The legal climate in your state can affect rates, too. In Louisiana, judges are usually the ones who determine damages for accidents; a jury gets involved only if the amount of the claim is more than $50,000. Since elected judges tend to give higher awards to those injured, the insurance companies shell out more and pass on the cost to customers [source:]. Some insurers even vary rates according to how many lawyers per capita there are in your area. More lawyers, more lawsuits.

Some areas, particularly those with high unemployment, have a larger number of uninsured drivers on the road. If one of them crashes into you, your insurance company has to pay. The result: higher premiums for those who do carry insurance.

Competition among insurance companies, on the other hand, can lower your rates.
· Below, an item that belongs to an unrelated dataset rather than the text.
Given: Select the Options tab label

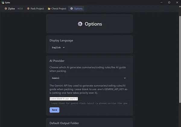Looking at the screenshot, I should 78,9.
In a state with fewer accidents, like Vermont, more companies vie for your business, creating a buyer's market.

Where you keep your car matters, as well. If you live in a city, you may get a break on your insurance rate if you park your car in a secure garage. Another factor is how far you live from your job or school. A shorter commute can often translate into a lower rate.

All things considered, it's clear that your zip code can have a big influence on your auto insurance rate. But is that fair? Should all drivers in an area be penalized for a high crime rate or congested roads? Some folks have claimed that determining rates that way amounts to racial or economic profiling, and is a form of discrimination. Back in 1988, California voters passed Proposition 103 to keep insurers from penalizing customers for where they live. The law requires companies to set rates based primarily on a person's driving record, driving experience and annual mileage [source: Auto Insurance Tips].

But those who live in most other states still have to contend with premiums that vary by location. And don't think if you move to a higher rate area that you can avoid the boost by not informing your insurance company. The company may refuse to pay a claim if you haven't updated your address.

If John Lambert were alive today, he might be pleased to know that drivers in his home state, Ohio, enjoy some of the lowest insurance rates in the country for their horseless carriages [source:]. If you're not so lucky, though, there's only one sure way to avoid paying the rate for your particular area: Sell your car and put on your walking shoes.